** Teks Sumber **

Wamena, nirmeke.com — Panitia Prasinode Keuskupan Jayapura tingkat Dekenat Pegunungan Tengah menggelar kegiatan Refleksi Budaya pada 29–30 Agustus 2025 di Silimo Siloam, Kabupaten Jayawijaya. Kegiatan ini merupakan bagian dari rangkaian menuju Sinode Keuskupan Jayapura yang akan berlangsung Februari 2026 di Jayapura.
Refleksi budaya ini menjadi salah satu dari tiga program besar prasinode, selain refleksi iman dan aksi sosial. Seminar dan diskusi panel menghadirkan tokoh adat, tokoh gereja, intelektual Katolik, dan umat dari sembilan paroki di Dekenat Pegunungan Tengah, yang meliputi Yahukimo, Jayawijaya, Mamberamo Tengah, Yalimo, Tolikara, dan Lanny Jaya.
Sambutan Awal: Telusuri Akar Persoalan
Ketua Panitia Pra sinode, Benny Mawel, S.Si., dalam sambutannya menekankan pentingnya keterlibatan semua pihak untuk menggali akar persoalan yang dihadapi masyarakat dan gereja.
“Ketika semua tua-tua adat hadir dan gereja bersama-sama hadir, kita bisa menelusuri apa akar persoalan yang terjadi sekarang, baik di gereja, pemerintah, maupun adat,” ujar Mawel penuh antusias.
Mawel yang juga Wakil Ketua II MRP jalur agama mengutip refleksi Pastor Frans Lieshout, OFM, misionaris yang melayani 46 tahun di Lembah Baliem. “Pastor Frans bilang, Hubula adalah tanah subur bagi benih Injil. Ia juga menulis, Hubula mungkin tertutup bagi dunia luar tetapi terbuka bagi Kerajaan Allah. Pertanyaannya, angkatan kita ini, apakah mengakui refleksi itu atau punya refleksi sendiri?” tegasnya.
Pesan Pastor: Jadilah Orang Balim yang Katolik
Pastor Bartolomeus Oyan, Pr., mewakili Pastor Dekan Dekenat Pegunungan Tengah, memberikan pesan kuat agar umat tetap menjaga identitas diri sekaligus iman Katolik.

** Tugas yang Diberikan **
Dalam teks sumber tentang kegiatan Refleksi Budaya prasinode, berapa tahun Pastor Frans Lieshout melayani di Lembah Baliem?

** Data yang Disediakan **
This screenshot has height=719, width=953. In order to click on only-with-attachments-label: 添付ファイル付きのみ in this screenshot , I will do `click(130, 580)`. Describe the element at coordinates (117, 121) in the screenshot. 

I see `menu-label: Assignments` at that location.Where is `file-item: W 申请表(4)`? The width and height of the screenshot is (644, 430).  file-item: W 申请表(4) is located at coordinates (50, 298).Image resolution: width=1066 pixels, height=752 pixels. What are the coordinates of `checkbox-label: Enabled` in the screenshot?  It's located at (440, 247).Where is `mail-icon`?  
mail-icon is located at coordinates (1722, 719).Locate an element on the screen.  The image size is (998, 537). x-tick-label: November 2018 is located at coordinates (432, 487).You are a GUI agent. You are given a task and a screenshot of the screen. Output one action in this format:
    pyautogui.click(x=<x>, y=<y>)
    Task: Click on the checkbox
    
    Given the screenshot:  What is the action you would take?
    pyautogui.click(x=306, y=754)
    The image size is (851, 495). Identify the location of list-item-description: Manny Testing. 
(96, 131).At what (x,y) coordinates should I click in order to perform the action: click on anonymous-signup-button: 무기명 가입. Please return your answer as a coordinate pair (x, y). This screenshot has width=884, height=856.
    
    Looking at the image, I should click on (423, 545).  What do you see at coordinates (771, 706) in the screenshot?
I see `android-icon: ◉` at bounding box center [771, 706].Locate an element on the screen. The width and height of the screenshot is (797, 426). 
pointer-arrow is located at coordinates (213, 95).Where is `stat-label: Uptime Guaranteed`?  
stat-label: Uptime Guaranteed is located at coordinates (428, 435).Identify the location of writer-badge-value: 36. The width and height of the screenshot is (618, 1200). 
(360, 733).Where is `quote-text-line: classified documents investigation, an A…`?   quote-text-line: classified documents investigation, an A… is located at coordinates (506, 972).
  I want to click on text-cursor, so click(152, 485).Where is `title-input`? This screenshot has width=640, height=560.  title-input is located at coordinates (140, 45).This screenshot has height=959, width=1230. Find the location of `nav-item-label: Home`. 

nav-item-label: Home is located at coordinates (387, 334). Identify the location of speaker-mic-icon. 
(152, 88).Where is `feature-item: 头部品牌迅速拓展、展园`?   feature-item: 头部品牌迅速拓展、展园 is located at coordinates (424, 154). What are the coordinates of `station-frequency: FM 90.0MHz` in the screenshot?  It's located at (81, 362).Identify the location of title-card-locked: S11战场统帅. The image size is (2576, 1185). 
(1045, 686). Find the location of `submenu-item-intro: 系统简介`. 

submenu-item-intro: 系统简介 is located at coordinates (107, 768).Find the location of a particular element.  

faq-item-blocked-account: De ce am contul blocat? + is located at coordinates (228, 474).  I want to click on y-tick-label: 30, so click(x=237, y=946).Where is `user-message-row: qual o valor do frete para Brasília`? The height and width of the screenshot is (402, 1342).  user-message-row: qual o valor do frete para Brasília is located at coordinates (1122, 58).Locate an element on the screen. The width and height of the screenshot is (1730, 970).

** Ruang Jawaban **
Pastor Frans Lieshout melayani selama 46 tahun di Lembah Baliem.